• _Page_:
** Start **

I first thought about putting together a course on Michael Jackson in the spring of 2012, when my department was looking to expand our course offerings in the areas of film and popular culture.  I had been involved popular culture scholarship since the 1980s, working mainly on theatricality and performance in relation to pop stars like Prince and k.d. lang.  In 2012, I had begun to write about Jackson as well.  So it was natural to expand what I was thinking about to encompass a course that would meet the needs of our expanding curriculum as well as my own growing interest in studying Jackson.  Joe Vogel’s Man in the Music (2011) was also an inspiration, since I knew I would be able to use it as a textbook that would provide students with a perfect foundation for our work in the course.

** End **

• _Source excerpt_:
** Start **

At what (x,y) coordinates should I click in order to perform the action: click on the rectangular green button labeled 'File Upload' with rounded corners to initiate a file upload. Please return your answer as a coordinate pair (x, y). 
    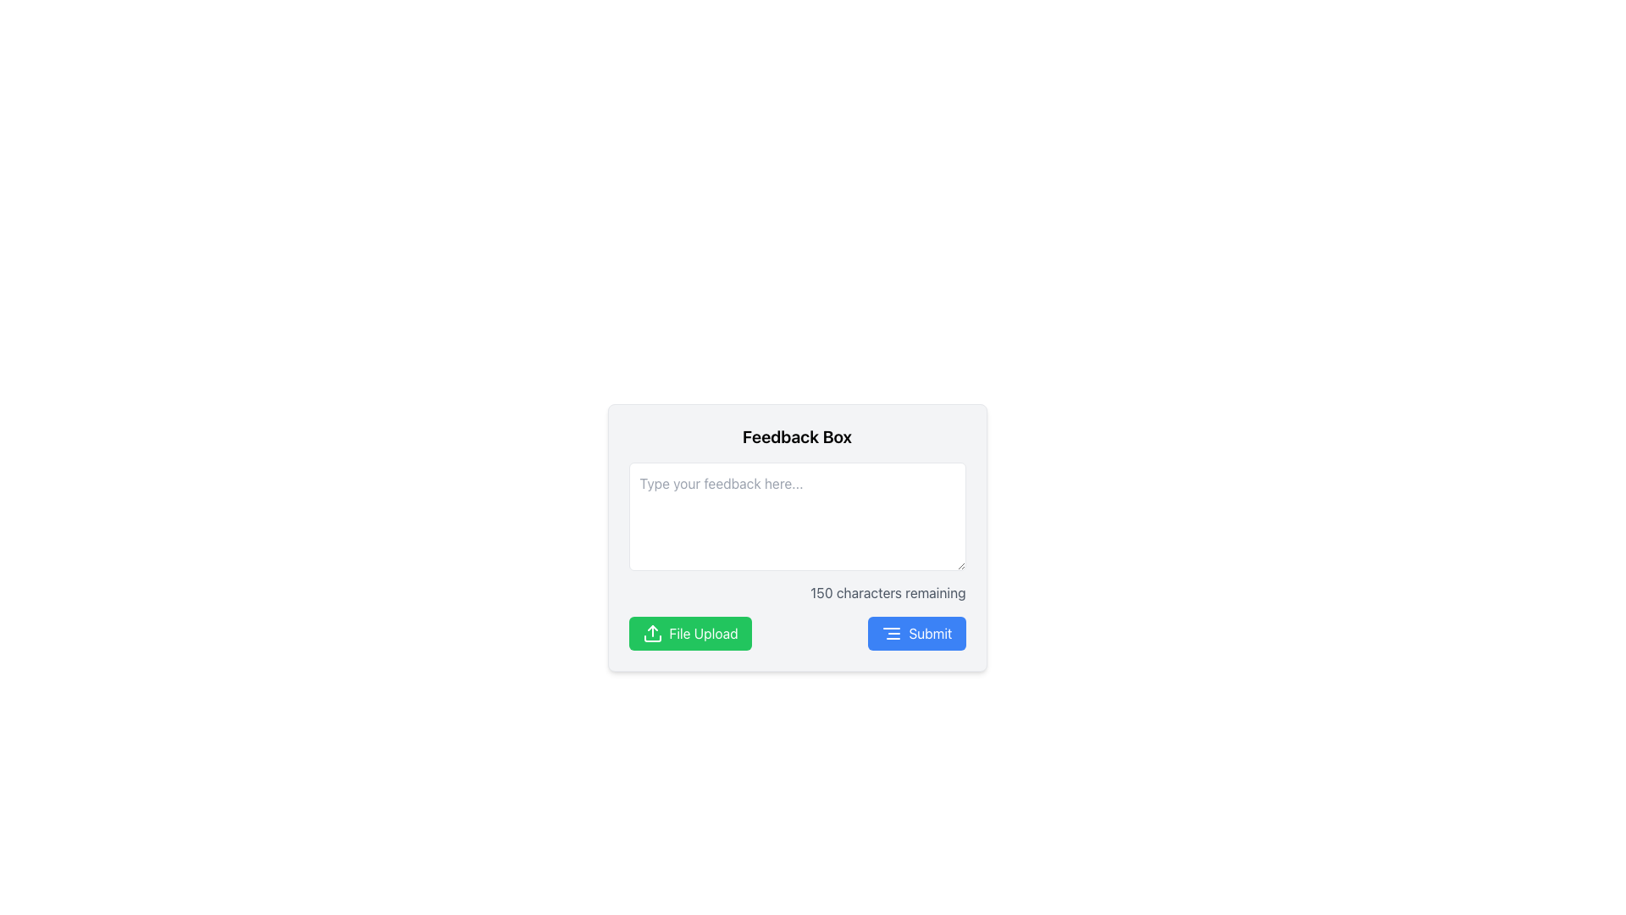
    Looking at the image, I should click on (690, 634).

** End **

• _Instructions for the task_:
In the passage about planning a Michael Jackson course, which book did the writer expect to use as the textbook? Leave the listing aside; it has nothing to do with this.

• _The answer_:
Joe Vogel's Man in the Music (2011).